Start of Exercise inputs

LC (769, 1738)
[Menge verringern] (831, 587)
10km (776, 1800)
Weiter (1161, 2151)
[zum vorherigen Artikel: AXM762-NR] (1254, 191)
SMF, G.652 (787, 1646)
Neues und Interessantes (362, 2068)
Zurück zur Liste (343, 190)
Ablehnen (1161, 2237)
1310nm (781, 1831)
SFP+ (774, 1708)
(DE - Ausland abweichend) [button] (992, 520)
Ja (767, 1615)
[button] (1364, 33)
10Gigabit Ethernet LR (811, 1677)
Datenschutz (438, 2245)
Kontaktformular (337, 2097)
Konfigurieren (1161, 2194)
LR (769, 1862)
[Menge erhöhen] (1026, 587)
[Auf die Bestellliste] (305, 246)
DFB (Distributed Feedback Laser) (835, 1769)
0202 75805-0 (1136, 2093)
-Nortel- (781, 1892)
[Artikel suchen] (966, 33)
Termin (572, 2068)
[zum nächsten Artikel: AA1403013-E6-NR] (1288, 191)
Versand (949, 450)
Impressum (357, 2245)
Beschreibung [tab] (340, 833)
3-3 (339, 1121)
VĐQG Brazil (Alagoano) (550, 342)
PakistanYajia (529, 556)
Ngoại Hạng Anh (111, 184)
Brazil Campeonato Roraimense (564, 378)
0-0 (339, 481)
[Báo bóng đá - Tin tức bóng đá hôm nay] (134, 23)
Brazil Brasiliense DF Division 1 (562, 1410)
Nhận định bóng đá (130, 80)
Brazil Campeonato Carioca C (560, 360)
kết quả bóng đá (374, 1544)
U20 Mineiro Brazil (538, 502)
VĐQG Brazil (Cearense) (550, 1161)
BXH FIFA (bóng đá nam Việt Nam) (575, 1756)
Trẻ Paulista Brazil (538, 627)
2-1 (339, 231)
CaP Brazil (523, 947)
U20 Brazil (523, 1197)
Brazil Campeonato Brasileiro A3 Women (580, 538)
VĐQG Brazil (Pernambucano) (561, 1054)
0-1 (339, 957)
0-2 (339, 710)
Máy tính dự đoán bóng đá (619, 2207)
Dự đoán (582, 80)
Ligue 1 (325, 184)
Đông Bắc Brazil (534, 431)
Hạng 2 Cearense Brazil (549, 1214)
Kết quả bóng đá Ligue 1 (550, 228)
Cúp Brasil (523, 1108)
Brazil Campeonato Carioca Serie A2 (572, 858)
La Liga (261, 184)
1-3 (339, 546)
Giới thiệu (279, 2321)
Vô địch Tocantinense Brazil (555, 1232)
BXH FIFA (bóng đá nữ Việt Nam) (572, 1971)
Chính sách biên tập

End of Exercise inputs

* **Requirement**
Nothing in the data may be left out; copy every line exactly.

* **Answer box**
LC (769, 1738)
[Menge verringern] (831, 587)
10km (776, 1800)
Weiter (1161, 2151)
[zum vorherigen Artikel: AXM762-NR] (1254, 191)
SMF, G.652 (787, 1646)
Neues und Interessantes (362, 2068)
Zurück zur Liste (343, 190)
Ablehnen (1161, 2237)
1310nm (781, 1831)
SFP+ (774, 1708)
(DE - Ausland abweichend) [button] (992, 520)
Ja (767, 1615)
[button] (1364, 33)
10Gigabit Ethernet LR (811, 1677)
Datenschutz (438, 2245)
Kontaktformular (337, 2097)
Konfigurieren (1161, 2194)
LR (769, 1862)
[Menge erhöhen] (1026, 587)
[Auf die Bestellliste] (305, 246)
DFB (Distributed Feedback Laser) (835, 1769)
0202 75805-0 (1136, 2093)
-Nortel- (781, 1892)
[Artikel suchen] (966, 33)
Termin (572, 2068)
[zum nächsten Artikel: AA1403013-E6-NR] (1288, 191)
Versand (949, 450)
Impressum (357, 2245)
Beschreibung [tab] (340, 833)
3-3 (339, 1121)
VĐQG Brazil (Alagoano) (550, 342)
PakistanYajia (529, 556)
Ngoại Hạng Anh (111, 184)
Brazil Campeonato Roraimense (564, 378)
0-0 (339, 481)
[Báo bóng đá - Tin tức bóng đá hôm nay] (134, 23)
Brazil Brasiliense DF Division 1 (562, 1410)
Nhận định bóng đá (130, 80)
Brazil Campeonato Carioca C (560, 360)
kết quả bóng đá (374, 1544)
U20 Mineiro Brazil (538, 502)
VĐQG Brazil (Cearense) (550, 1161)
BXH FIFA (bóng đá nam Việt Nam) (575, 1756)
Trẻ Paulista Brazil (538, 627)
2-1 (339, 231)
CaP Brazil (523, 947)
U20 Brazil (523, 1197)
Brazil Campeonato Brasileiro A3 Women (580, 538)
VĐQG Brazil (Pernambucano) (561, 1054)
0-1 (339, 957)
0-2 (339, 710)
Máy tính dự đoán bóng đá (619, 2207)
Dự đoán (582, 80)
Ligue 1 (325, 184)
Đông Bắc Brazil (534, 431)
Hạng 2 Cearense Brazil (549, 1214)
Kết quả bóng đá Ligue 1 (550, 228)
Cúp Brasil (523, 1108)
Brazil Campeonato Carioca Serie A2 (572, 858)
La Liga (261, 184)
1-3 (339, 546)
Giới thiệu (279, 2321)
Vô địch Tocantinense Brazil (555, 1232)
BXH FIFA (bóng đá nữ Việt Nam) (572, 1971)
Chính sách biên tập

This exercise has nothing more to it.